Do You Want to Date a White Guy or a Guy Who Just Happens to be White?
A while back a friend of mine suddenly announced that she was going to start dating white guys—which, you know? Sounds dandy. Sure. Go forth and be down with the swirl. But (and there was a but) I was skeptical of whether or not she could pull it off.
It isn’t that my friend isn’t smart, beautiful, funny, charming, and a great cook. She’s all those things and a bag of sea salt-flavored chips. What man, regardless of race, wouldn’t find her attractive? But I felt my friend was overlooking a big issue that would be the difference between date night disaster and romantic success.
“Have you ever had a white female friend?” I asked
“I don’t really get down with white girls like that,” she said.
What followed was a brief rant about how annoying white people could be, particularly white women. So I then said, “You can’t date a white guy.”
“Why?” she asked, incredulous.
“The minute he asks you what you do with your hair at night, you’re going to rip his head off and go on a rant about why is it that you know about his hair, but black people been in this country 500 years and he is still ignorant.”
She laughed because she knew I was right.
It was like my old co-worker, who happened to be white, who had a black fetish and would go on and on about the first time she visited Washington, D.C., and there were “so many beautiful black men everywhere.”
“Don’t you think black men are beautiful?” she said to me, all breathless and starry-eyed.
“Some of them are,” I said.
“I just think they’re so gorgeous and sensual.”
“Um … my dad is a black man and my grandpa is a black man and all my uncles are black men. I went to school with a lot of black men. Black men are kind of just ‘men’ to me. Some of them are good-looking, some are nice. Some are complete assholes. I mean, they’re people.”
She looked so disappointed after I said that.

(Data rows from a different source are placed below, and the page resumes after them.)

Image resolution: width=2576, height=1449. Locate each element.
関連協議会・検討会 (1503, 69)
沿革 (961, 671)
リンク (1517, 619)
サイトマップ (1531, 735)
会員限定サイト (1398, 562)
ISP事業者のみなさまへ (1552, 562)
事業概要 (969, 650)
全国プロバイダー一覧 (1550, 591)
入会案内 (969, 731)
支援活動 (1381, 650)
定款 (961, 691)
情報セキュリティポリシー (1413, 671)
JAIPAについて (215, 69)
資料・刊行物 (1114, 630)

She really wanted to someone to join in her brother-love fest.
There’s this thing that people do when they exoticize the “other;” they lose the human element. White men stop being men and turn into mythical unicorns, devoid of psychological burden. Asian women stop being women, and turn into submissive sex kittens. White women stop being women and become happy-go-lucky, trophy doormats. Black women stop being women and are suddenly sex-crazed, unmarriageable, rage monsters. Black men stop being men and become walking penises. Basically, we’re all prone to be turned into someone’s fetish, reduced to the sum of our stereotypes.
How can someone date white men, but not like white women? They come from the same place, essentially. They share various cultural signifiers and nationalities. For someone to be cool with one gendered half of a race but despise the other leads me to think that even the half they “like” is still based on seeing someone as a “type” and not an individual. White Man is not a brand of Instant Boyfriend you can pick up down at Target. You might happen upon a man who you can share your interests, talents, and life with, who just so happens to be a white guy, but just Perfect White Man? They don’t make that.
Plus, the ability to make meaningful, long-term friendships across the racial divide will serve you well if you do get serious with a white guy. After all, I’m sure that guy will have family and friends who will possibly look a lot like him. How are you going to get along with all of them if you can’t relate to them (and if they can’t relate to you) as a human being? You’re not dating people in a vacuum. You’ll have to deal with the reality of interpersonal relationships called “your people’s people” at some point.
My friend who wanted to abandon black men and ride the white wave did, eventually, go on one date with a white guy that went OK until he made some comment about the First Lady Michelle Obama and how he thought she was patterning herself after Clair Huxtable from “The Cosby Show.” It didn’t end well. But she did get what I was saying about that whole seeing people as people and making friends first, and we came to the following conclusions:
1. She could date a white guy if she wasn’t the first black woman he ever dated. (That way she avoids the “is he clueless or is he racist” divide.)
2. If that’s not available–black are men still men, but without the pesky hair explanations.